Documentation Index
Fetch the complete documentation index at: https://docs.praison.ai/llms.txt
Use this file to discover all available pages before exploring further.
Latency Tracking
Implement comprehensive performance monitoring to track, analyse, and optimise latency across your PraisonAI applications.Overview
Latency tracking in PraisonAI enables:- Phase-specific performance monitoring
- Request-level metrics collection
- Thread-safe concurrent tracking
- Integration with monitoring systems
- Performance optimisation insights
Basic Latency Tracking
Using the Latency Tracker Tool
from praisonaiagents import Agent
from examples.custom_tools import LatencyTrackerTool
# Create latency tracker
latency_tracker = LatencyTrackerTool()
# Create agent with latency tracking
agent = Agent(
name="TrackedAgent",
instructions="Process requests with performance monitoring",
tools=[latency_tracker, other_tools]
)
# Use the agent
response = agent.chat("Analyse this data and generate a report")
# Get metrics
metrics = latency_tracker.get_metrics()
print(f"Total requests: {metrics['total_requests']}")
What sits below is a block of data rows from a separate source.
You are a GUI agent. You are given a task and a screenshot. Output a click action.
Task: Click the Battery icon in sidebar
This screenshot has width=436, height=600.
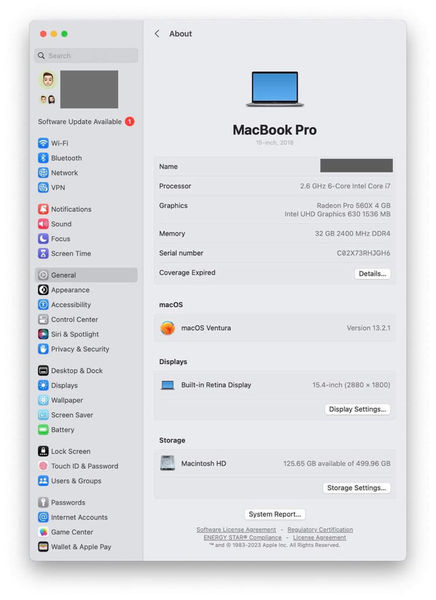click(x=43, y=430)
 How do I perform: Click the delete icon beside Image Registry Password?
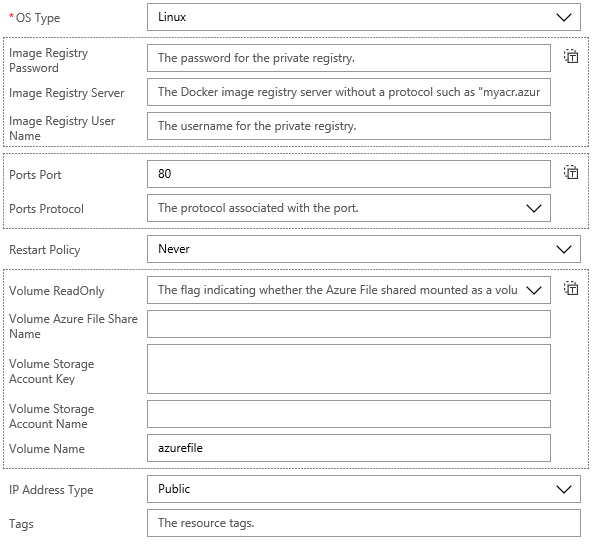[571, 56]
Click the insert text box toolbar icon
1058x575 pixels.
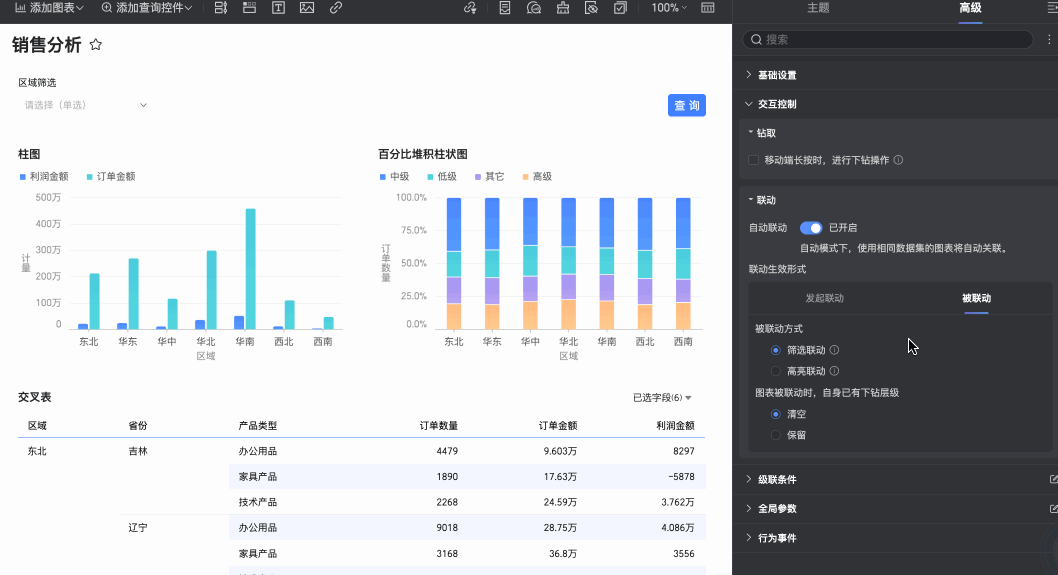[x=277, y=8]
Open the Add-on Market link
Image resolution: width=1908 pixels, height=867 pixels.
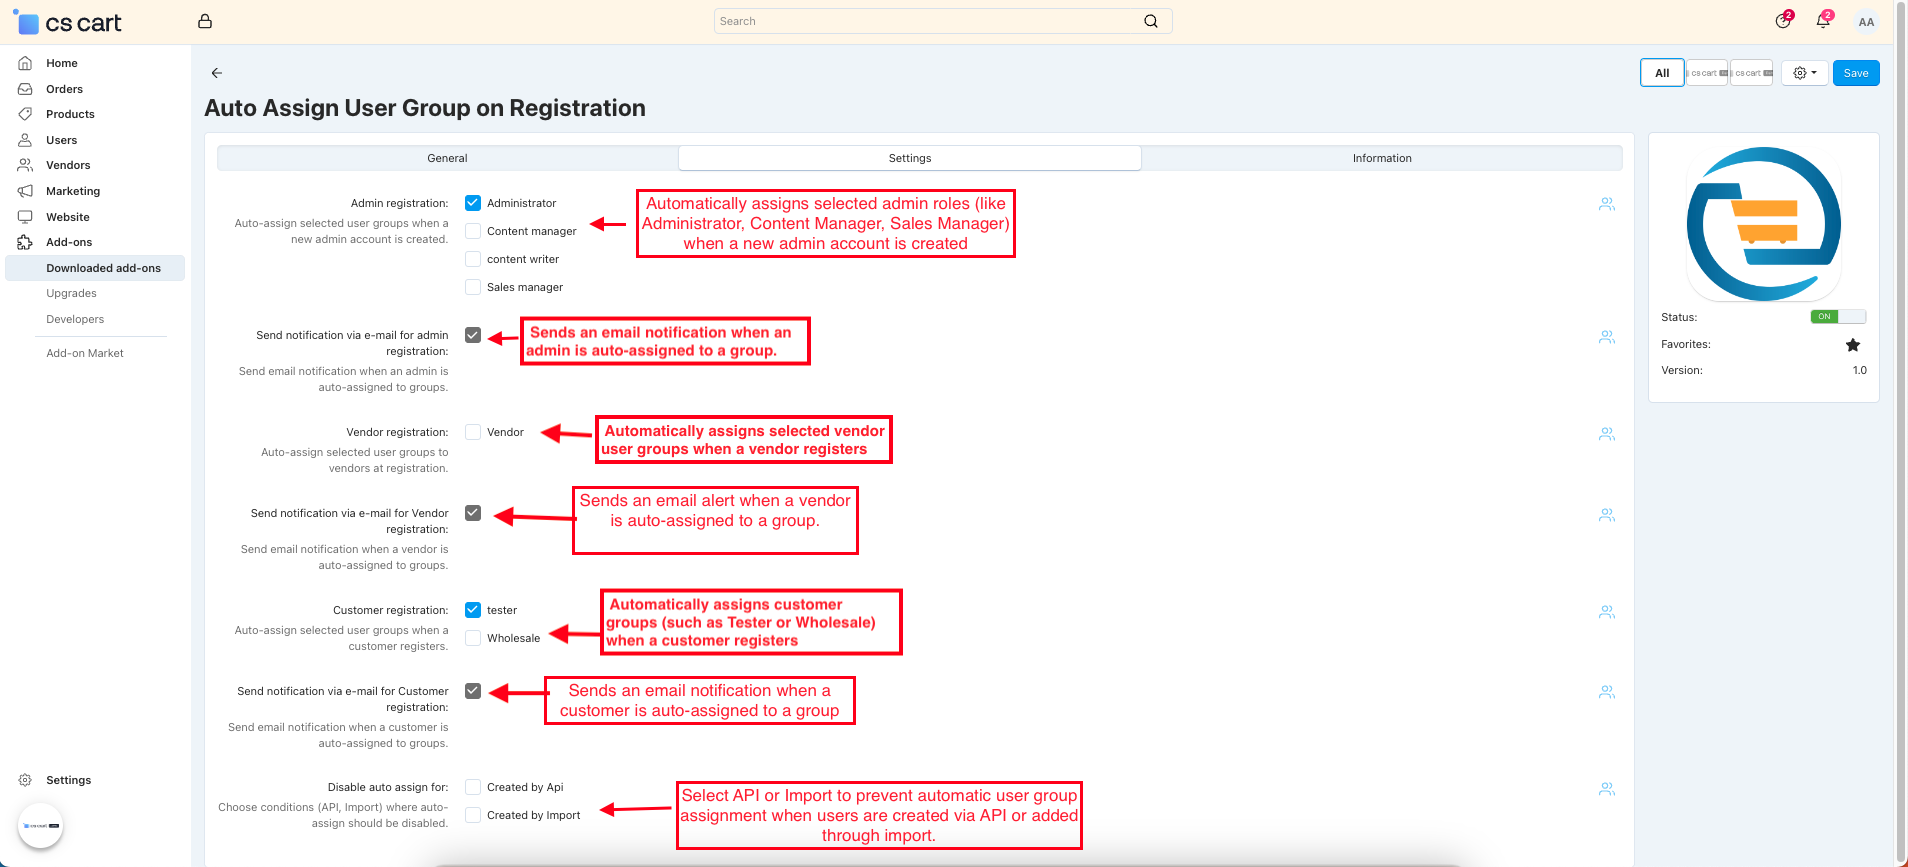click(85, 353)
print(f"Average latency: {metrics['average_latency_ms']}ms")
Direct Phase Tracking
# Track specific phases
with latency_tracker.track("data_processing"):
# Process data
processed_data = process_large_dataset()
with latency_tracker.track("llm_generation"):
# Generate response
response = agent.chat(processed_data)
# Get phase-specific metrics
phase_metrics = latency_tracker.get_metrics_by_phase()
for phase, stats in phase_metrics.items():
print(f"{phase}: avg={stats['avg']:.2f}ms, max={stats['max']:.2f}ms")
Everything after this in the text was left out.